The thought stiffened her tired spine, and her eyes widened a fraction. Ridiculous. Absurd. Totally impossible. There was nothing about this man that she liked or respected.
Liar.
She didn’t dignify the accusation with a response. Instead, she continued her study of her companion, watching as he stretched out full length, cocked his hands behind his head, and shut his eyes. When she heard his breathing deepen and felt sure he was asleep, she left the fire and sat down on her half of the blanket. Listening to the growing sounds of night, she threaded her fingers through her hair and began to braid it. Silky and thick, the familiar waves comforted her. The rhythmic motion of twisting the three hanks together began to calm her. This ritual she knew. She could braid anywhere, even at the edge of the desert in a night as dark as onyx. She could relax, let the tension ebb, bathe herself in the peace of one thing that would not change.
Behind her, a warm hand circled the plait. “Leave it down.”
She stopped, her heart racing. “I sleep with it braided.”
“Don’t. Leave it down.”
She dropped her hands and turned to him. He wore that look again—the one she had seen only once or twice since they’d met. Tender. Searching. Almost accessible. It was the look of a man who had chipped a small opening in the stony barricade around his heart.
His eyes beckoned. She looked away. She had no desire to know this man. She didn’t want to see inside his soul. She belonged to Arthur . . . to her work . . . to God. Graeme wasn’t a believer. The hard fact firmed her resolve to stay distant. She couldn’t let her feelings get in the way of what she knew was important and right.
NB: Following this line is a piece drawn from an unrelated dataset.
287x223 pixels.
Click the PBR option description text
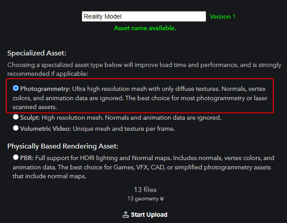144,167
“I always sleep with my hair braided,” she repeated quietly. She finished the plait, wrapped a rubber band around the end, and tossed it behind her. Willing herself not to think about the man beside her, she lay down with her back to him. Closing her eyes, she concentrated on Arthur. He liked her hair, and he never once mentioned the braid. It didn’t seem to bother him the way it bothered Graeme. Arthur was definitely better suited to her.
Arthur’s face swam before her eyes as exhaustion made its inroads. Pale blue eyes. Light brown hair. She could hear his voice now, so proper and British. All his plans. All his goals. Darling, Matilda. Darling. He thought she was charming, lovely. He wanted to marry her. Marry her . . .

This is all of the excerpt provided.